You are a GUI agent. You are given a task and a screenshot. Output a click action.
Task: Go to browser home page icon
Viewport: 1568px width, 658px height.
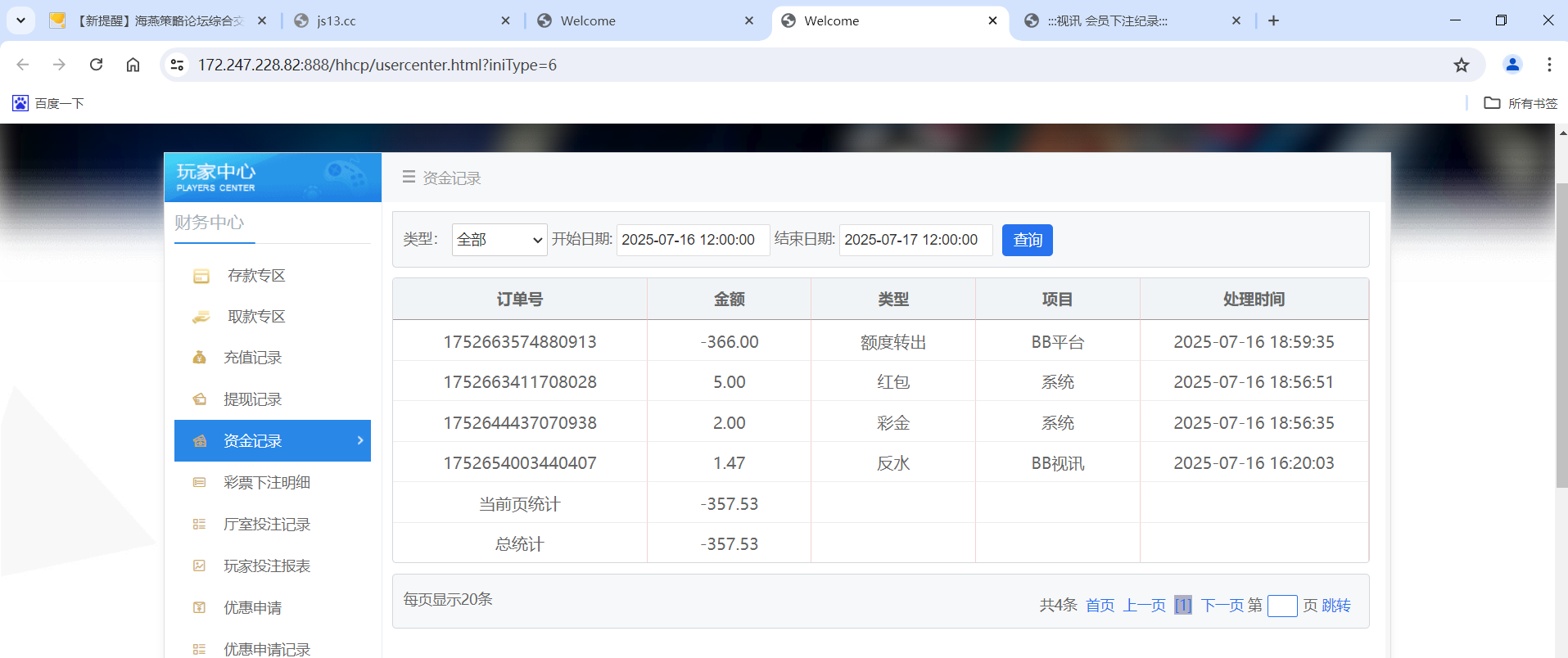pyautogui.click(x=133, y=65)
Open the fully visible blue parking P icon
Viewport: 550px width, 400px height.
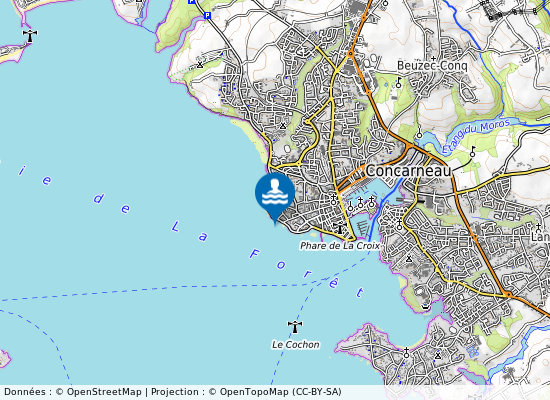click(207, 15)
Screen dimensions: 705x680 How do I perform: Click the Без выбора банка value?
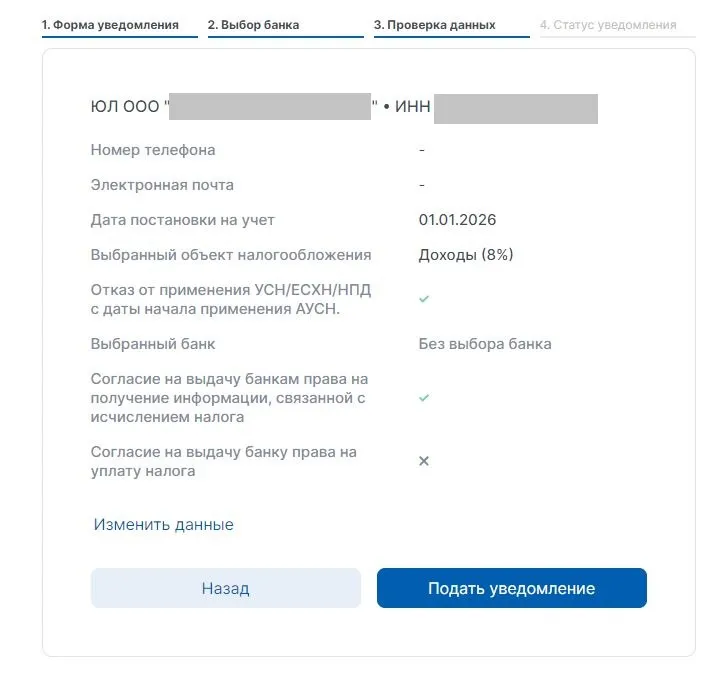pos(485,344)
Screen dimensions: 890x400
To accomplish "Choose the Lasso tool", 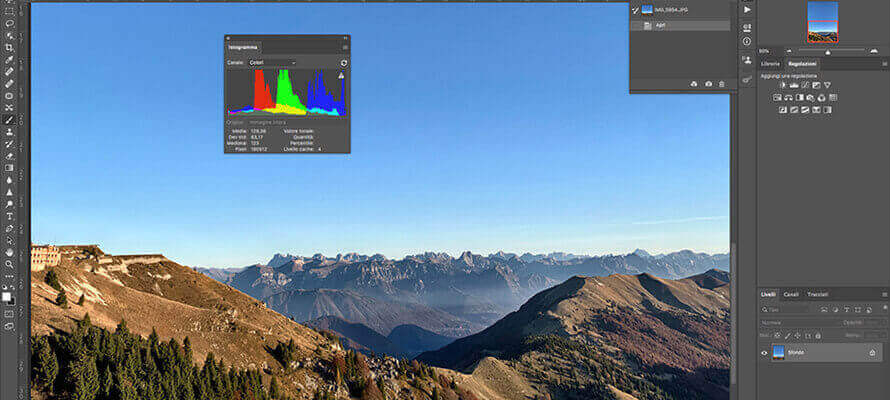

════════════════════

What you have to do. When you reach the line with "Screen dimensions: 890x400" in the entries above, start copying, and go on word for word to the last line; skip any picture.

Answer to this problem.
Screen dimensions: 890x400
To accomplish "Choose the Lasso tool", 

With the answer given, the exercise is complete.